Saved entries:

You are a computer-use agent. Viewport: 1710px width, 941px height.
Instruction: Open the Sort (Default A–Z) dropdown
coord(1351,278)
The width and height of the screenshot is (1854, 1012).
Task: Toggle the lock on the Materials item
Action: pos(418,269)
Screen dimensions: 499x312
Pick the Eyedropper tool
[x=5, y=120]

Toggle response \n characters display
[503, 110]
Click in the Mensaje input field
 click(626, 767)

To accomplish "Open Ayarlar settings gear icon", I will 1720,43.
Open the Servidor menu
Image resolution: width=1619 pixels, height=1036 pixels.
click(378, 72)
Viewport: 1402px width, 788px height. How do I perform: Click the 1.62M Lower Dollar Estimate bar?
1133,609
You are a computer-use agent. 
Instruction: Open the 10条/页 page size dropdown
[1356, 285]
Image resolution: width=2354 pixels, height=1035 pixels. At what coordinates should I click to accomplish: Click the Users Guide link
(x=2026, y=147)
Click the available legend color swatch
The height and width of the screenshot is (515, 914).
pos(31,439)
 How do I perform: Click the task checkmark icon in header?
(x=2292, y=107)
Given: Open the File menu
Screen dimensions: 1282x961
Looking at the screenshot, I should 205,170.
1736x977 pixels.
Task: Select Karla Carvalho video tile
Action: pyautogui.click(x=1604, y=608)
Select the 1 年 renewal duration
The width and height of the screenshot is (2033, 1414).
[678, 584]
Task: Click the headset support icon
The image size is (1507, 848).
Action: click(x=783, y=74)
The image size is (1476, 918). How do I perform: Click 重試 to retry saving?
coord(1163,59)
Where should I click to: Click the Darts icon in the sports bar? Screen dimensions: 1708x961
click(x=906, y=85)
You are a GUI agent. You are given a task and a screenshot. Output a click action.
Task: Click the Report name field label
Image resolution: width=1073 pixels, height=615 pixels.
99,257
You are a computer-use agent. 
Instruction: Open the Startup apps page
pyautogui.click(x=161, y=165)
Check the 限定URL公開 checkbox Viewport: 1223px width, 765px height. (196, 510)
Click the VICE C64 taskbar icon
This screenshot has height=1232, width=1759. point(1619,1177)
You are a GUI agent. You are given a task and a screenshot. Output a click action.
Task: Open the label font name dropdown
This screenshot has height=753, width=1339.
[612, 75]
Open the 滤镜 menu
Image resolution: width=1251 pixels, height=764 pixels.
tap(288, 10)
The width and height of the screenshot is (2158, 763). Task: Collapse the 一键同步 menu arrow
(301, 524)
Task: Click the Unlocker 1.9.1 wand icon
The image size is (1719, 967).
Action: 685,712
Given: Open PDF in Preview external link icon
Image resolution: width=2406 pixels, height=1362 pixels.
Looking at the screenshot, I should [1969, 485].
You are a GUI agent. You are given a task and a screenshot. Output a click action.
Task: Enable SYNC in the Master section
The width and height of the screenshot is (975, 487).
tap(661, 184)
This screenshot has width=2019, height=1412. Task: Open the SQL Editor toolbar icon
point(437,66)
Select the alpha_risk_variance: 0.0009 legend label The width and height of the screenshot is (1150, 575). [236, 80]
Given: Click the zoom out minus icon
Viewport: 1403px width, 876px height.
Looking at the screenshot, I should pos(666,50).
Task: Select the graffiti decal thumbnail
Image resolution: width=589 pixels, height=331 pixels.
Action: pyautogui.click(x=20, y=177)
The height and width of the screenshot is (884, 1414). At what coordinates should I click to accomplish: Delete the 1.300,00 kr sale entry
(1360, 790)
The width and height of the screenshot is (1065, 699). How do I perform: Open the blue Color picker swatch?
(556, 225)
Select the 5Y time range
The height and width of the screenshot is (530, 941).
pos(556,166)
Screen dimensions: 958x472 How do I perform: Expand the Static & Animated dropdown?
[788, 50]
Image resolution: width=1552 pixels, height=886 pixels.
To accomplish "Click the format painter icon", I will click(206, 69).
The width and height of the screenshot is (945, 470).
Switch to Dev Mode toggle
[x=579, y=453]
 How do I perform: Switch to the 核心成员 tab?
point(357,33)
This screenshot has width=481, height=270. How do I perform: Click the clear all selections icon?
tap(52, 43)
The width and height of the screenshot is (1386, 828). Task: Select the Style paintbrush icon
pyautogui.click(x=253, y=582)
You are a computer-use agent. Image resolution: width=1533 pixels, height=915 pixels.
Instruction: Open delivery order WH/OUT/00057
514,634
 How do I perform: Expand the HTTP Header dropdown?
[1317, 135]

◆ **WORK INSTRUCTION**
Would you copy out each record precisely as it stands?

◆ **YOUR SOLUTION**
You are a computer-use agent. Viewport: 1710px width, 941px height.
Instruction: Open the Sort (Default A–Z) dropdown
coord(1351,278)
The width and height of the screenshot is (1854, 1012).
Task: Toggle the lock on the Materials item
Action: pos(418,269)
Screen dimensions: 499x312
Pick the Eyedropper tool
[x=5, y=120]

Toggle response \n characters display
[503, 110]
Click in the Mensaje input field
 click(626, 767)

To accomplish "Open Ayarlar settings gear icon", I will 1720,43.
Open the Servidor menu
Image resolution: width=1619 pixels, height=1036 pixels.
click(378, 72)
Viewport: 1402px width, 788px height. How do I perform: Click the 1.62M Lower Dollar Estimate bar?
1133,609
You are a computer-use agent. 
Instruction: Open the 10条/页 page size dropdown
[1356, 285]
Image resolution: width=2354 pixels, height=1035 pixels. At what coordinates should I click to accomplish: Click the Users Guide link
(x=2026, y=147)
Click the available legend color swatch
The height and width of the screenshot is (515, 914).
pos(31,439)
 How do I perform: Click the task checkmark icon in header?
(x=2292, y=107)
Given: Open the File menu
Screen dimensions: 1282x961
Looking at the screenshot, I should 205,170.
1736x977 pixels.
Task: Select Karla Carvalho video tile
Action: pyautogui.click(x=1604, y=608)
Select the 1 年 renewal duration
The width and height of the screenshot is (2033, 1414).
[678, 584]
Task: Click the headset support icon
The image size is (1507, 848).
Action: click(x=783, y=74)
The image size is (1476, 918). How do I perform: Click 重試 to retry saving?
coord(1163,59)
Where should I click to: Click the Darts icon in the sports bar? Screen dimensions: 1708x961
click(x=906, y=85)
You are a GUI agent. You are given a task and a screenshot. Output a click action.
Task: Click the Report name field label
Image resolution: width=1073 pixels, height=615 pixels.
99,257
You are a computer-use agent. 
Instruction: Open the Startup apps page
pyautogui.click(x=161, y=165)
Check the 限定URL公開 checkbox Viewport: 1223px width, 765px height. (196, 510)
Click the VICE C64 taskbar icon
This screenshot has height=1232, width=1759. point(1619,1177)
You are a GUI agent. You are given a task and a screenshot. Output a click action.
Task: Open the label font name dropdown
This screenshot has height=753, width=1339.
[612, 75]
Open the 滤镜 menu
Image resolution: width=1251 pixels, height=764 pixels.
tap(288, 10)
The width and height of the screenshot is (2158, 763). Task: Collapse the 一键同步 menu arrow
(301, 524)
Task: Click the Unlocker 1.9.1 wand icon
The image size is (1719, 967).
Action: 685,712
Given: Open PDF in Preview external link icon
Image resolution: width=2406 pixels, height=1362 pixels.
Looking at the screenshot, I should [1969, 485].
You are a GUI agent. You are given a task and a screenshot. Output a click action.
Task: Enable SYNC in the Master section
The width and height of the screenshot is (975, 487).
tap(661, 184)
This screenshot has width=2019, height=1412. Task: Open the SQL Editor toolbar icon
point(437,66)
Select the alpha_risk_variance: 0.0009 legend label The width and height of the screenshot is (1150, 575). [236, 80]
Given: Click the zoom out minus icon
Viewport: 1403px width, 876px height.
Looking at the screenshot, I should pos(666,50).
Task: Select the graffiti decal thumbnail
Image resolution: width=589 pixels, height=331 pixels.
Action: pyautogui.click(x=20, y=177)
The height and width of the screenshot is (884, 1414). At what coordinates should I click to accomplish: Delete the 1.300,00 kr sale entry
(1360, 790)
The width and height of the screenshot is (1065, 699). How do I perform: Open the blue Color picker swatch?
(556, 225)
Select the 5Y time range
The height and width of the screenshot is (530, 941).
pos(556,166)
Screen dimensions: 958x472 How do I perform: Expand the Static & Animated dropdown?
[788, 50]
Image resolution: width=1552 pixels, height=886 pixels.
To accomplish "Click the format painter icon", I will click(206, 69).
The width and height of the screenshot is (945, 470).
Switch to Dev Mode toggle
[x=579, y=453]
 How do I perform: Switch to the 核心成员 tab?
point(357,33)
This screenshot has width=481, height=270. How do I perform: Click the clear all selections icon?
tap(52, 43)
The width and height of the screenshot is (1386, 828). Task: Select the Style paintbrush icon
pyautogui.click(x=253, y=582)
You are a computer-use agent. Image resolution: width=1533 pixels, height=915 pixels.
Instruction: Open delivery order WH/OUT/00057
514,634
 How do I perform: Expand the HTTP Header dropdown?
[1317, 135]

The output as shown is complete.